Monday, Mar. 25, 2002
Baby, It's Dark Outside
By Richard Zoglin
For a movie about unscrupulous people doing nasty things to one another--a 96-min. black-and-white film that flopped at the box office in 1957--Sweet Smell of Success has nuzzled its way into the hearts of a surprising number of moviegoers. The story of a powerful gossip columnist (Burt Lancaster), modeled on Walter Winchell, and the ambitious press agent (Tony Curtis) who tries to curry his favor, it now seems one of the high points of Hollywood film noir. With its crackling Clifford Odets-Ernest Lehman dialogue ("You're dead, son. Get yourself buried"), it offers a cynical, clued-in portrayal of the underbelly of New York City night life that seems both nostalgic and more relevant than ever.
The perfect recipe for a Broadway musical? Hardly, but that didn't stop a bunch of talented people from trying to pull it off. Dark and cynical are not the ideal colors for a Broadway musical, but they can work (see much of Sondheim). And there's something irresistible about bringing this film classic to a Broadway theater just blocks from the Manhattan night spots its characters once haunted. Alas, the musical that opened on Broadway last week, after much anticipation, is a sizable letdown. And therein lies another all-too-familiar Broadway tale.
More than four years in the making, the project attracted a list of producers longer than 42nd Street's chorus line, and some of the theater's top creative talents: playwright John Guare (Six Degrees of Separation), composer Marvin Hamlisch (A Chorus Line), director Nicholas Hytner (Miss Saigon) and star John Lithgow, as the ruthless columnist J.J. Hunsecker. But the parts weren't jelling in January, when the show opened for a pre-Broadway run in Chicago. To soften the movie's cynical edge, the creators had played up two subsidiary characters: Hunsecker's young sister (Kelli O'Hara) and her jazz-musician boyfriend (Jack Noseworthy), a couple the columnist tries to break up. "If you're going to swim in the shark tank, you need a way to get out," explained director Hytner. With three love ballads between them--including the show's final number--the young couple were too much front and center, and they turned the show slack and sentimental.

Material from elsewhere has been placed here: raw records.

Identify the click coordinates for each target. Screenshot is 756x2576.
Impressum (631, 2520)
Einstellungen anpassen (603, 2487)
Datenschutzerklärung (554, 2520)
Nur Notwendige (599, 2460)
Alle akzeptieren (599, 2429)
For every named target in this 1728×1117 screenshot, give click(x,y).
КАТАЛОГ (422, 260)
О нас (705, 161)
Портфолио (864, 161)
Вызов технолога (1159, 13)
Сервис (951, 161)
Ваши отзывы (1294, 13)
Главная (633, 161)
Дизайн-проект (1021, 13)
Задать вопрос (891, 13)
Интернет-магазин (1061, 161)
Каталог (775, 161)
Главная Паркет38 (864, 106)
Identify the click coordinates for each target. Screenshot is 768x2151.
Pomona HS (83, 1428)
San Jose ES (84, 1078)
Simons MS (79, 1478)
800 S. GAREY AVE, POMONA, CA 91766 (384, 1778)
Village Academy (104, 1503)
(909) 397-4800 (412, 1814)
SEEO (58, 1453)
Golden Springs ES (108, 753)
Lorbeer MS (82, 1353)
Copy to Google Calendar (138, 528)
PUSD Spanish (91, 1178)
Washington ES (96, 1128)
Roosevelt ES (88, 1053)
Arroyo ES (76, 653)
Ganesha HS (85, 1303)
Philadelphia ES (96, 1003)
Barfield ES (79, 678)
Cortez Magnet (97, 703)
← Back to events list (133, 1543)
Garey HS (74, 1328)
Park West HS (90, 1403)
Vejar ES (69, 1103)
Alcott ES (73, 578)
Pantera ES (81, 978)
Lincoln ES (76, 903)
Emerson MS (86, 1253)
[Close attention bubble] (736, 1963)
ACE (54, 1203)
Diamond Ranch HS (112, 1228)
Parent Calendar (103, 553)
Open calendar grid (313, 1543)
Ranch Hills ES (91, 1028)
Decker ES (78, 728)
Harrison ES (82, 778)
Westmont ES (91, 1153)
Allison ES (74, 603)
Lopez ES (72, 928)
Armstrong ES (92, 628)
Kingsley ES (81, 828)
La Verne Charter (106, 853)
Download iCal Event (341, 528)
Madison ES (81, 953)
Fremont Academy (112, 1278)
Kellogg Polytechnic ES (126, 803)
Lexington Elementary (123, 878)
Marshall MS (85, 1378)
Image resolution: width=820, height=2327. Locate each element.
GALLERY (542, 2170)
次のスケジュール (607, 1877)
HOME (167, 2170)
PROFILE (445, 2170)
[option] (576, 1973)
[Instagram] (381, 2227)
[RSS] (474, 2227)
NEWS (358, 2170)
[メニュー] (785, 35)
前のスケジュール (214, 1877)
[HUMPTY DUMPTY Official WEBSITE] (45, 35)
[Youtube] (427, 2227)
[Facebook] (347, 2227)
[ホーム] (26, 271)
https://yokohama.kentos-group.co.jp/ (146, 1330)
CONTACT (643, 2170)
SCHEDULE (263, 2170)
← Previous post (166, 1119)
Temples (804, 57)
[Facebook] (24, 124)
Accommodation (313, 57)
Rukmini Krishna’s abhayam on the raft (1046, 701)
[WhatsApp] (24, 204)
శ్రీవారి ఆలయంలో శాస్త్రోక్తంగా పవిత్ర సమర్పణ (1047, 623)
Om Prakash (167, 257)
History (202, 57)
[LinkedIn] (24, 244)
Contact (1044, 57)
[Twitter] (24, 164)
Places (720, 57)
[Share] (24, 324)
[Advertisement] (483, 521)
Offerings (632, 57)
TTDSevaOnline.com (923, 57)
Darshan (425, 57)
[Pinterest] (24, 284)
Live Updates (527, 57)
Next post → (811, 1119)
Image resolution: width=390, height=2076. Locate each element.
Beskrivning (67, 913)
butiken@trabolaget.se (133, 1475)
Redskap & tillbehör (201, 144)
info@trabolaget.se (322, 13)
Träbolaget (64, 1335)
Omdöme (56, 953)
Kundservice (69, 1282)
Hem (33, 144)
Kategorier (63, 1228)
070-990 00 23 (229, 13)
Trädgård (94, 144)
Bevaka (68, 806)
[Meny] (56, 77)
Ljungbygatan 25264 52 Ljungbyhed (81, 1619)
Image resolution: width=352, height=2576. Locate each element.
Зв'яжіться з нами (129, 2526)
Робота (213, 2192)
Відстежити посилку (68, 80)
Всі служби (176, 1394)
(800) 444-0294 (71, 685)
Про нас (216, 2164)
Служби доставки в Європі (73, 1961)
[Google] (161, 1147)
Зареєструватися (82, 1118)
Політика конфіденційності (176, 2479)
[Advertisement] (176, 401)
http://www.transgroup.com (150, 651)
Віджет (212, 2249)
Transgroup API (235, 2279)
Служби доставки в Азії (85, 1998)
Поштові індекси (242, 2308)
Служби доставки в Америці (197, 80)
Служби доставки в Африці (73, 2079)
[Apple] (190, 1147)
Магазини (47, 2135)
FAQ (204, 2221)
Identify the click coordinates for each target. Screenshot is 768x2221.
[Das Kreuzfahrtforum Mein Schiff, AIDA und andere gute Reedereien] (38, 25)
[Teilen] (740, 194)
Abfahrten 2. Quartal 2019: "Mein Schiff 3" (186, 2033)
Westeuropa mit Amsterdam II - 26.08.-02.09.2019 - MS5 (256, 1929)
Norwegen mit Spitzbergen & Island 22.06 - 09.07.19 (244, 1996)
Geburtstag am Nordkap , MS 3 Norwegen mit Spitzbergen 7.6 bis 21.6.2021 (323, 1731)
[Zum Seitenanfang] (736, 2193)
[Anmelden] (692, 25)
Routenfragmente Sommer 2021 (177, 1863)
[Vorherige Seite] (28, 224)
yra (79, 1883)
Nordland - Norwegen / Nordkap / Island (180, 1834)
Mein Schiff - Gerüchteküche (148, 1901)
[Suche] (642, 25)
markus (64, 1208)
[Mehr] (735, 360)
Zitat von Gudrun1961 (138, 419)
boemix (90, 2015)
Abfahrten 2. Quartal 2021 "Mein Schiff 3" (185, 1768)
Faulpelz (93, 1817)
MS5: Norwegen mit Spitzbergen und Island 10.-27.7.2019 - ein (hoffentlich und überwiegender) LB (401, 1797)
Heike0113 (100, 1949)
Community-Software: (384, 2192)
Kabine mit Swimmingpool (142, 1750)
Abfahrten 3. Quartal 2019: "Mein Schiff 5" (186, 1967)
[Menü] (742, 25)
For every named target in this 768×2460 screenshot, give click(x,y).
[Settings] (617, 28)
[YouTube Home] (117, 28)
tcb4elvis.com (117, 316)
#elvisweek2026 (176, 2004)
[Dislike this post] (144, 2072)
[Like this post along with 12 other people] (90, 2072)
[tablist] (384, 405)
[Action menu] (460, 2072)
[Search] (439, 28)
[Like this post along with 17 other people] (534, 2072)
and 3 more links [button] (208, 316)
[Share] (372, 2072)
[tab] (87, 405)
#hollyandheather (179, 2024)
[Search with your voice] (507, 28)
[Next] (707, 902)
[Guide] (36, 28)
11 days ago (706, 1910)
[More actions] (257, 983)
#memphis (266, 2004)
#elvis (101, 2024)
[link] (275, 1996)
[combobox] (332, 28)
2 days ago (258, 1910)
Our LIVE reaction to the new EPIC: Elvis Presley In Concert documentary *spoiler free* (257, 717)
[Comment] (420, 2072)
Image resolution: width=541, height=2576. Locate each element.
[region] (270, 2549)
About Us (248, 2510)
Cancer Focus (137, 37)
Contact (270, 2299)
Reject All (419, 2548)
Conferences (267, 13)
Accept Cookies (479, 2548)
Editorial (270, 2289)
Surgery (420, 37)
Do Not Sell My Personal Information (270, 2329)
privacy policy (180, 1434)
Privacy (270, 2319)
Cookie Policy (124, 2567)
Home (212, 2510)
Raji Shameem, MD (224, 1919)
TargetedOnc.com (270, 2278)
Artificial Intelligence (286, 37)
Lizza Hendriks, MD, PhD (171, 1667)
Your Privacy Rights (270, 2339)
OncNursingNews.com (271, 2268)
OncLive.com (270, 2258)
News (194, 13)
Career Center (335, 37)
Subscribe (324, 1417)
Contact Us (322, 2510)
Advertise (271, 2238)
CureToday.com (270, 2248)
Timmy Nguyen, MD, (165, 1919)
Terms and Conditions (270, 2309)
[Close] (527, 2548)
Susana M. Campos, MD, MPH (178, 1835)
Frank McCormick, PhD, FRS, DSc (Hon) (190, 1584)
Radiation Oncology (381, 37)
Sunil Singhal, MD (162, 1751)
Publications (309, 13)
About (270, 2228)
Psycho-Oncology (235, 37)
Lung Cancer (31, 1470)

A packet of mixed reviews convinced the creators they were on the wrong track. Some fast rewriting ensued between Chicago and Broadway: the young couple's stage time was reduced (and one of their songs cut) and the ending entirely reworked to give the last scene to Hunsecker. The show is much improved, boasting some strong performances (especially by Brian d'Arcy James as the toadying press agent), and it deftly captures the film's acid view of how power corrupts--and show-biz power corrupts absolutely. But it's still a pale shadow of an icy masterpiece.
The first problem is Lithgow. In the film, Lancaster was a soft-spoken monster, as frightening in absentia as he was in person. (He's offscreen for nearly two-thirds of the movie.) To showcase its above-the-title star, the musical builds up his character--adding some '50s-era Red-baiting, hammering home the movie's hints of incest and even making him a former vaudevillian (as the real Winchell was), to justify an upbeat music-hall number. Yet Lithgow is too soft and pliable, less Satan than satin.
Hamlisch, a master of jazzy pop froth, strains to write in a minor key (though he does deliver a couple of peppy songs, including a Chorus Line-style rouser called Dirt). Guare's book adds too much character back story (the first act plays like a prequel to the movie) and makes a plotty film even plottier. Hytner, the British wonder-worker who has shown that visual theatrics can serve the emotions rather than overwhelm them, doesn't do enough to relieve the show's darkness.
But mostly the musical illustrates Newton's second law of theatrical motion: after trying too hard to give the show some uplift, the creators have swung too far in the opposite, downbeat direction. Hunsecker is not just an egotistical columnist now; he's the Godfather, even ordering a murder. For all its cynicism, the movie managed to convey the racy excitement of its tawdry milieu. "I love this dirty town," Hunsecker famously snarls. The musical just makes us see the dirt.